This is a list of some of the major problems in philosophy.

Meta-philosophy 

Meta (from the Greek μετά, meta, meaning "after" or "beyond") is a prefix meaning "more comprehensive" or "transcending".
In modern nomenclature, meta- can also serve as a prefix meaning self-referential, as a field of study or endeavor (metatheory: theory about a theory; metamathematics: mathematical theories about mathematics; meta-axiomatics or meta-axiomaticity: axioms about axiomatic systems; and that meta-Semantics is the study about reference to meaning and meaning to reference. The term can be used to refer to subfields of several distinct disciplines, including philosophy, linguistics and science.

Philosophy of language

Counterfactuals

A counterfactual statement is a conditional statement with a false antecedent. For example, the statement "If Joseph Swan had not invented the modern incandescent light bulb, then someone else would have invented it anyway" is a counterfactual, because in fact, Joseph Swan invented the modern incandescent light bulb. The most immediate task concerning counterfactuals is that of explaining their truth-conditions. As a start, one might assert that background information is assumed when stating and interpreting counterfactual conditionals and that this background information is just every true statement about the world as it is (pre-counterfactual). In the case of the Swan statement, we have certain trends in the history of technology, the utility of artificial light, the discovery of electricity, and so on. We quickly encounter an error with this initial account: among the true statements will be "Joseph Swan did invent the modern incandescent light bulb." From the conjunction of this statement (call it "S") and the antecedent of the counterfactual ("¬S"), we can derive any conclusion, and we have the unwelcome result that any statement follows from any counterfactual (see the principle of explosion). Nelson Goodman takes up this and related issues in his seminal Fact, Fiction, and Forecast; and David Lewis's influential articulation of possible world theory is popularly applied in efforts to solve it.

Epistemology

Gettier problem

Plato suggests, in his Theaetetus (210a) and Meno (97a–98b), that "knowledge" may be defined as justified true belief. For over two millennia, this definition of knowledge was accepted by subsequent philosophers. An item of information's justifiability, truth, and belief were seen as the necessary and sufficient conditions for knowledge.

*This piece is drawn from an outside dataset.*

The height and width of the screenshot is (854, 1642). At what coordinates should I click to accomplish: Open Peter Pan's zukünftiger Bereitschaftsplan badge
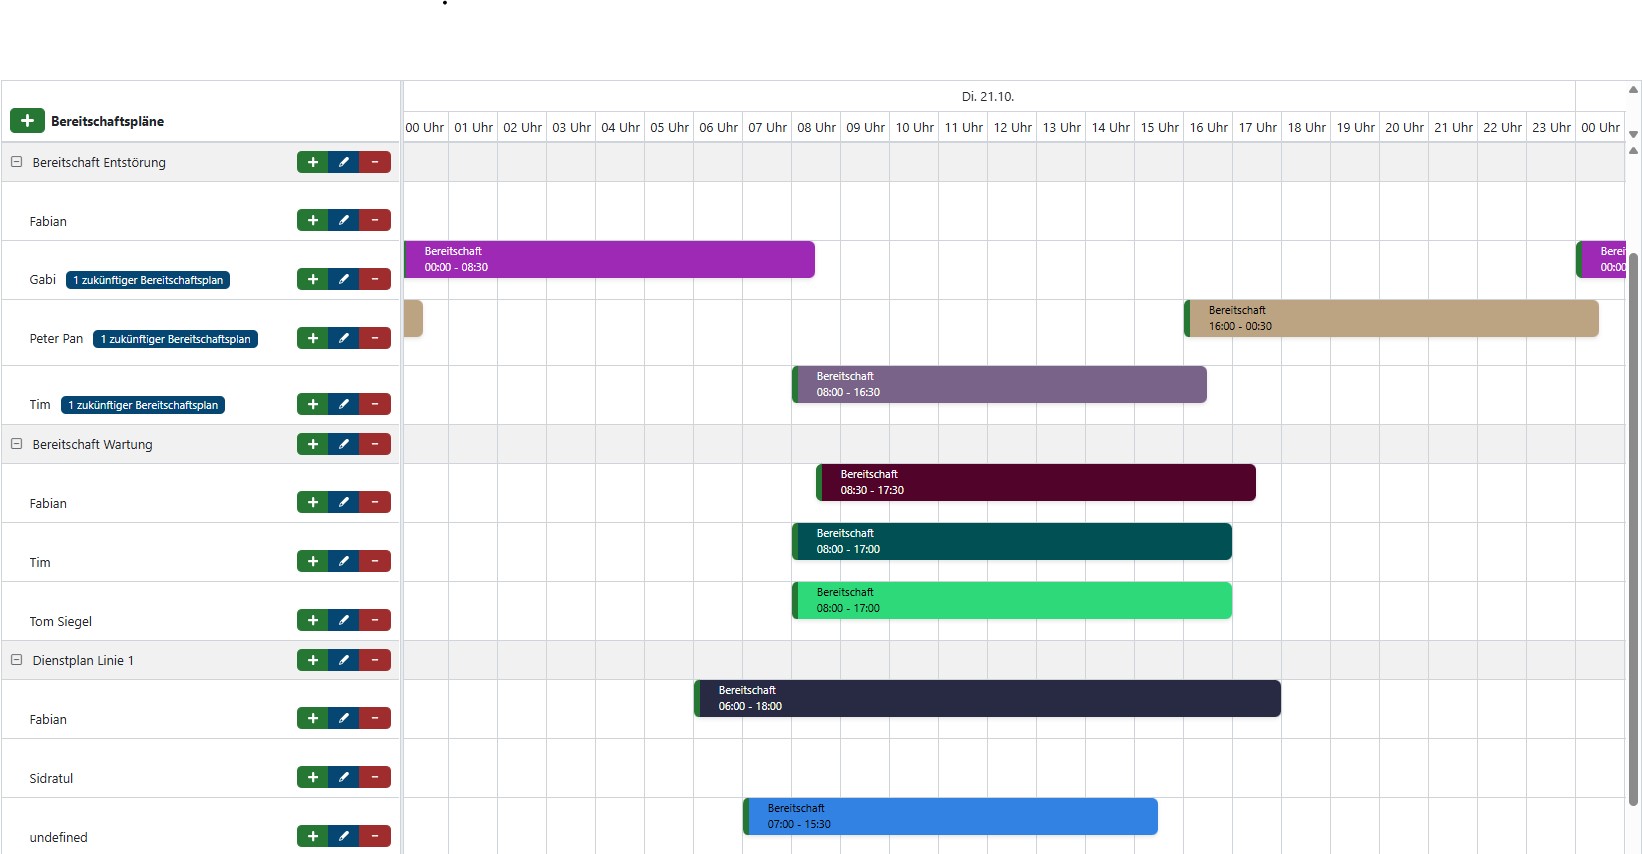175,339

But in 1963, Edmund Gettier published an article in the journal Analysis, a peer-reviewed academic journal of philosophy, entitled "Is Justified True Belief Knowledge?" which offered instances of justified true belief that do not conform to the generally understood meaning of "knowledge." Gettier's examples hinged on instances of epistemic luck: cases where a person appears to have sound evidence for a proposition, and that proposition is in fact true, but the apparent evidence is not causally related to the proposition's truth.

In response to Gettier's article, numerous philosophers have offered modified criteria for "knowledge." There is no general consensus to adopt any of the modified definitions yet proposed. Finally, if infallibilism is true, that would seem to definitively solve the Gettier problem for good. Infallibilism states that knowledge requires certainty, such that, certainty is what serves to bridge the gap so that we arrive at knowledge, which means we would have an adequate definition of knowledge. However, infallibilism is rejected by the overwhelming majority of philosophers/epistemologists.

Problem of the criterion

Overlooking for a moment the complications posed by Gettier problems, philosophy has essentially continued to operate on the principle that knowledge is justified true belief. The obvious question that this definition entails is how one can know whether one's justification is sound. One must therefore provide a justification for the justification. That justification itself requires justification, and the questioning continues interminably.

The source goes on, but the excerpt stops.